Officer Brian Sicknick died the day after suffering injuries during the attack on the Capitol.
Investigators believe Julian Elie Khater, 32, of Pennsylvania, and George Pierre Tanios, 39, of Morgantown, W.V., were involved in the attack.
Khater is the man in a video obtained by the FBI that showed him spraying Sicknick and others with bear spray, according to court papers. The act hasn't been directly tied to Sicknick's death.
"Give me that bear (expletive), Khater said to Tanios on the video, according to court papers. Sicknick and other officers were standing guard near metal bike racks, the papers say.
Khater then says, "they just (expletive) sprayed me," as he's seen holding a white can with a black top that prosecutors said "appears to be a can of chemical spray."
The pair are facing multiple charges, including assaulting a federal officer with a dangerous weapon.
Along with Sicknick, Khater allegedly sprayed D.C. police officer D. Chapman and Capitol police officer C. Edwards. Court documents did not disclose their first names.
According to court documents, video shows all three of the officers retreating from the fray, holding their faces in their hands and looking for water.
The officers were allegedly temporarily blinded by the spray, and were incapacitated while they recovered.
The circumstances surrounding Sicknick's death remain unclear, and a final cause of death has not been determined. Capitol Police have said he died after he was injured "while physically engaging with protesters" and the agency's acting chief said officials consider it a line-of-duty death.
Sicknick collapsed later on and died at a hospital on Jan. 7. The Justice Department opened a federal murder investigation into his death, but prosecutors are still evaluating what specific charges could be brought in the case, the people said.
The medical examiner's report on Sicknick's death is incomplete. Capitol Police say they were awaiting toxicology results.
Sicknick was one of five people who died directly following the attack on the Capitol.

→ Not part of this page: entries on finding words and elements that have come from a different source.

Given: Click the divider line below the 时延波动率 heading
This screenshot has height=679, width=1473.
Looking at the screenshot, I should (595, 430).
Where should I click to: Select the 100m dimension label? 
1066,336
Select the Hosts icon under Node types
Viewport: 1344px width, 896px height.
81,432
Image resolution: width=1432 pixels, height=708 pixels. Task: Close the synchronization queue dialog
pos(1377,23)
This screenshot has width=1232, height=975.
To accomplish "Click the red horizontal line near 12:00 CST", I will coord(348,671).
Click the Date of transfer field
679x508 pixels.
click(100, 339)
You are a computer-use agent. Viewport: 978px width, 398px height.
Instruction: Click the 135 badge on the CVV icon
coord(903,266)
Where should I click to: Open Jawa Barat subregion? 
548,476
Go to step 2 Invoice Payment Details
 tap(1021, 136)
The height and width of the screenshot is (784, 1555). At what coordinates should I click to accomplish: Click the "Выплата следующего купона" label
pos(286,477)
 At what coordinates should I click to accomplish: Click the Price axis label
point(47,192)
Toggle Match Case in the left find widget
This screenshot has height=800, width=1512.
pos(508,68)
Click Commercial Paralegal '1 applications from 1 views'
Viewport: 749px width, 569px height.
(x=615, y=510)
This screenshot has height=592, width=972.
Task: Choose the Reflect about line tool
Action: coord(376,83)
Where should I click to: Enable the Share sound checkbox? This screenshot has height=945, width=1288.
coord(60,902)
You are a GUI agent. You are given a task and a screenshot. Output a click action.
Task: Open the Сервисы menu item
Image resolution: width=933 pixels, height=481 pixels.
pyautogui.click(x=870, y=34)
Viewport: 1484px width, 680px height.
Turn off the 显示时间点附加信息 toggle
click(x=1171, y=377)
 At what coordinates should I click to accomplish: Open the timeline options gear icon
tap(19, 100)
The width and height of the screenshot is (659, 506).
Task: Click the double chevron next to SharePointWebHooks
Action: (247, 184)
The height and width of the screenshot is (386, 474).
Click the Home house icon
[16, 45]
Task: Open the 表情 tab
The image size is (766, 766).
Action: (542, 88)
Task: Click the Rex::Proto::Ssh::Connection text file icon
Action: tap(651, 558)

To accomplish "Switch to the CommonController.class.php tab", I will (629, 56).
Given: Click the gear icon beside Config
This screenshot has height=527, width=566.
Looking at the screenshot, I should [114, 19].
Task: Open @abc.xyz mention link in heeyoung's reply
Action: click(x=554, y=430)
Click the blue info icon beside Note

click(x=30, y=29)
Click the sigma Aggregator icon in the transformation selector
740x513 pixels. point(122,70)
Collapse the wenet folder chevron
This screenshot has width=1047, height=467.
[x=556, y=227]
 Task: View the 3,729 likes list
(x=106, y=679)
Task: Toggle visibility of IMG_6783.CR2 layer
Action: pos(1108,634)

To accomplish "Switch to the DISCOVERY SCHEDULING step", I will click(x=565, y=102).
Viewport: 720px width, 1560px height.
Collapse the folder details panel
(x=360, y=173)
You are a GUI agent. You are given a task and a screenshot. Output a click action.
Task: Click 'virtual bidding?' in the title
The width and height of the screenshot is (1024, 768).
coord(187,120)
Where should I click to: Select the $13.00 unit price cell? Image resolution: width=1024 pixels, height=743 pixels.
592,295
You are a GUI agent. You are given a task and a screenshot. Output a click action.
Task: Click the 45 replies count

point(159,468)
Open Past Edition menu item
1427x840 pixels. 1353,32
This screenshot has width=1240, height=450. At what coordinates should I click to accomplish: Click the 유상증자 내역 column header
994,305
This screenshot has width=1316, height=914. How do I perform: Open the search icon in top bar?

On Jan. 6, protesters stormed the Capitol following a rally featuring then-President Donald Trump.
During the rally, Trump re-iterated his claims that the results of the 2020 election were false, despite the lack of evidence supporting such a claim.
The protesters' attack on the Capitol temporarily halted the Electoral College vote count, which cemented President Joe Biden’s 2020 victory over the Republican incumbent.
Monday afternoon, Capitol police issued a statement regarding the arrests:
The United States Capitol Police continues to mourn the loss of Officer Brian Sicknick. His bravery on January 6 will be something our police family will always remember.
"The attack on the U.S. Capitol and on our police officers, including Brian Sicknick, was an attack on our democracy," said U.S. Capitol Police Acting Chief Yogananda Pittman. "Those who perpetrated these heinous crimes must be held accountable, and -- let me be clear -- these unlawful actions are not and will not be tolerated by this Department. I want to thank our skillful USCP investigators as well as our FBI and MPD partners for their work to identify and arrest those responsible for these violent acts, as well as Acting U.S. Attorney Channing Phillips and his staff for their prosecution of these cases."
The multi-jurisdictional investigation into Officer Sicknick’s death is ongoing and USCP will provide further comment when it is complete.
Officer Sicknick was injured while protecting Congress during the riot at the U.S. Capitol. After the attack, he was taken to a hospital where he succumbed to his injuries on the evening of January 7. Officer Sicknick joined the Department in July 2008, and most recently served in the Department’s First Responder’s Unit.
His family requests their privacy be respected during this difficult time.